Semiconductor manufacturer from the USA

Adesto Technologies Corporation was an American corporation founded in 2006 and based in Santa Clara, California. The company provided application-specific integrated circuits (ASICs) and embedded systems for the Internet of Things (IoT), and sells its products directly to original equipment manufacturers (OEMs) and original design manufacturers (ODMs) that manufacture products for its end customers. In 2020, Adesto was bought by Dialog Semiconductor.

== History ==
Adesto Technologies was founded by Narbeh Derhacobian, Shane Hollmer, and Ishai Naveh in 2006. Derhacobian formerly served in senior technical and managerial roles at AMD, Virage Logic, and Cswitch Corporations. The company developed a non-volatile memory based on the movement of copper ions in a programmable metallization cell technology licensed from Axon Technologies Corp., a spinoff of Arizona State University.

In October 2010, Adesto acquired intellectual property and patents related to Conductive Bridging Random Access Memory (CBRAM) technology from Qimonda AG, and its first CBRAM product began production in 2011.

In 2015, the company held an initial public offering under the symbol IOTS, which entered the market at $5 per share. Underwriters included Needham & Company, Oppenheimer & Co. Inc., and Roth Capital Partners. The entire offering was valued at $28.75 million.

Between May and September 2018, Adesto completed two acquisitions of S3 Semiconductors and Echelon Corporation. In May, the company acquired S3 Semiconductors, a provider of analog and mixed-signal ASICs and Intellectual Property (IP) cores. In June, the company announced its intention to buy Echelon Corporation, a home and industrial automation company, for $45 million. The acquisition was completed three months later.
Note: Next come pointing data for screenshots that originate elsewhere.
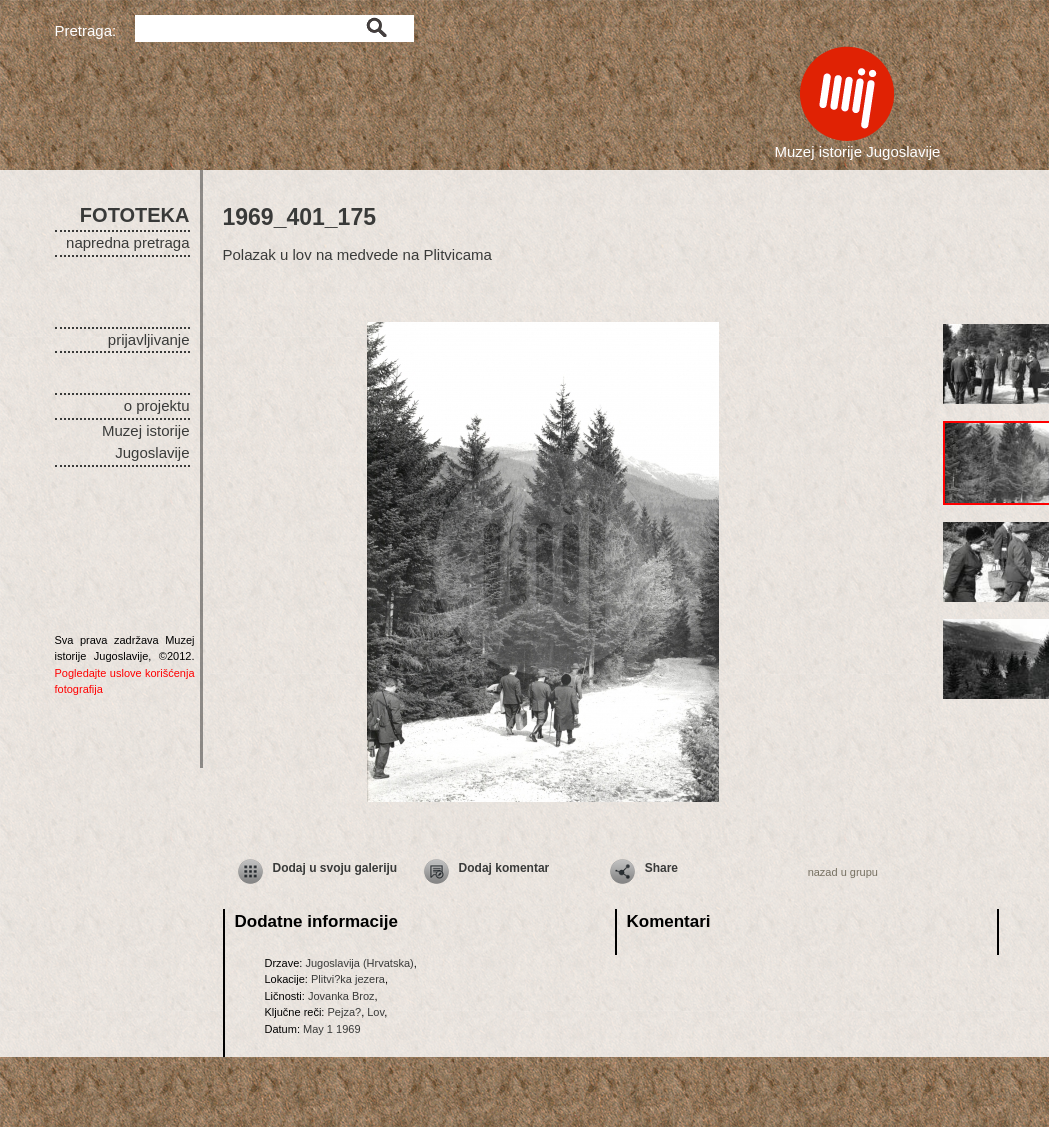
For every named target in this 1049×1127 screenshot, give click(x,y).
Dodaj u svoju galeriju (335, 868)
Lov (375, 1012)
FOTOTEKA (135, 215)
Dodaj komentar (504, 868)
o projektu (157, 405)
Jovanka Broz (341, 996)
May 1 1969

The company's offerings were expanded to include ASICs and IP from S3 Semiconductors and embedded systems from Echelon Corporation, in addition to its original non-volatile memory (NVM) products.

In 2018 Adesto started a cooperation with the University of California San Diego in order to explore the possibility for calculations to be made directly in the memory.

In 2020, Adesto was acquired by Dialog Semiconductor, a company headquartered in Reading, United Kingdom, for $500 million.